= GIVEN PASSAGE =
United States v. Larry Lowery, Jr.

U.S. Court of Appeals for the Fourth Circuit

United States v. Larry Lowery, Jr.

Opinion

UNPUBLISHED

UNITED STATES COURT OF APPEALS FOR THE FOURTH CIRCUIT

No. 20-4458

UNITED STATES OF AMERICA,

Plaintiff - Appellee,

v.

LARRY LOWERY, JR.,

Defendant - Appellant.

Appeal from the United States District Court for the Eastern District of North Carolina, at Wilmington. James C. Dever III, District Judge. (7:18-cr-00120-D-1)

Submitted: November 17, 2021 Decided: January 7, 2022

Before THACKER and HARRIS, Circuit Judges, and FLOYD, Senior Circuit Judge.

Vacated and remanded by unpublished per curiam opinion.

G. Alan DuBois, Federal Public Defender, Jaclyn L. Tarlton, Assistant Federal Public Defender, OFFICE OF THE FEDERAL PUBLIC DEFENDER, Raleigh, North Carolina, for Appellant. G. Norman Acker, III, Acting United States Attorney, Jennifer P. May- Parker, Assistant United States Attorney, Joshua L. Rogers, Assistant United States Attorneys, OFFICE OF THE UNITED STATES ATTORNEY, Raleigh, North Carolina, for Appellee.

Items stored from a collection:
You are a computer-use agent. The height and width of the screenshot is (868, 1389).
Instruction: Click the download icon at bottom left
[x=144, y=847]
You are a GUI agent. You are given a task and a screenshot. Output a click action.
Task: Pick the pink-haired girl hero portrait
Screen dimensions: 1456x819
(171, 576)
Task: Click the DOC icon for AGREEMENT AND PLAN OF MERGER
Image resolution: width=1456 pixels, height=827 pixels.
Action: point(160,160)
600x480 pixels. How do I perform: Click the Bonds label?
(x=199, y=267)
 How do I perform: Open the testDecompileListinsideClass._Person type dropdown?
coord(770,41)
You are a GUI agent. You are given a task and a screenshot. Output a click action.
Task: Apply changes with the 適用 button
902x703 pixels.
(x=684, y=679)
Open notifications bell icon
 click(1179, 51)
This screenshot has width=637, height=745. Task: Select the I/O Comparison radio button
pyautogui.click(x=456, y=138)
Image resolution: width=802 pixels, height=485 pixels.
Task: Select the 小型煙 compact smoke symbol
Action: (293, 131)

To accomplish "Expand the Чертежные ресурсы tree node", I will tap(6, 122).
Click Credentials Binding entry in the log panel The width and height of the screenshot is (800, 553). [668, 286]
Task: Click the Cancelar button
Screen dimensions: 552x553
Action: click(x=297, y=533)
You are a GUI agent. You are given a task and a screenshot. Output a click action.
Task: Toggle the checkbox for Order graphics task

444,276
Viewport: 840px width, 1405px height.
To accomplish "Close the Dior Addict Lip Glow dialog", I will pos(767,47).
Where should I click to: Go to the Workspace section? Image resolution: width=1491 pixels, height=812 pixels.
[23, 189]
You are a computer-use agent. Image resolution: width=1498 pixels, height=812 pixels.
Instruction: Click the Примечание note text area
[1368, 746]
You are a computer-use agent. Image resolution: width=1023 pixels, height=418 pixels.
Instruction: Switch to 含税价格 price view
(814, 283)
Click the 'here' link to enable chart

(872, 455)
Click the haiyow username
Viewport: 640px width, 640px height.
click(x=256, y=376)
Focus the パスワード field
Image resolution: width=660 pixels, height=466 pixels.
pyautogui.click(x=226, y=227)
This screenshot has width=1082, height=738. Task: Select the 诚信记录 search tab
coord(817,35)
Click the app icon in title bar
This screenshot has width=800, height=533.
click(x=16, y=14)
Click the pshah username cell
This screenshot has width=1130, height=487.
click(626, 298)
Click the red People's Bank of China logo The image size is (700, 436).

= WHAT IS ASKED =
Please output the entire court opinion header word for word. These lines were drawn from a separate source.

= ANSWER =
United States v. Larry Lowery, Jr.

U.S. Court of Appeals for the Fourth Circuit

United States v. Larry Lowery, Jr.

Opinion

UNPUBLISHED

UNITED STATES COURT OF APPEALS FOR THE FOURTH CIRCUIT

No. 20-4458

UNITED STATES OF AMERICA,

Plaintiff - Appellee,

v.

LARRY LOWERY, JR.,

Defendant - Appellant.

Appeal from the United States District Court for the Eastern District of North Carolina, at Wilmington. James C. Dever III, District Judge. (7:18-cr-00120-D-1)

Submitted: November 17, 2021 Decided: January 7, 2022

Before THACKER and HARRIS, Circuit Judges, and FLOYD, Senior Circuit Judge.

Vacated and remanded by unpublished per curiam opinion.

G. Alan DuBois, Federal Public Defender, Jaclyn L. Tarlton, Assistant Federal Public Defender, OFFICE OF THE FEDERAL PUBLIC DEFENDER, Raleigh, North Carolina, for Appellant. G. Norman Acker, III, Acting United States Attorney, Jennifer P. May- Parker, Assistant United States Attorney, Joshua L. Rogers, Assistant United States Attorneys, OFFICE OF THE UNITED STATES ATTORNEY, Raleigh, North Carolina, for Appellee.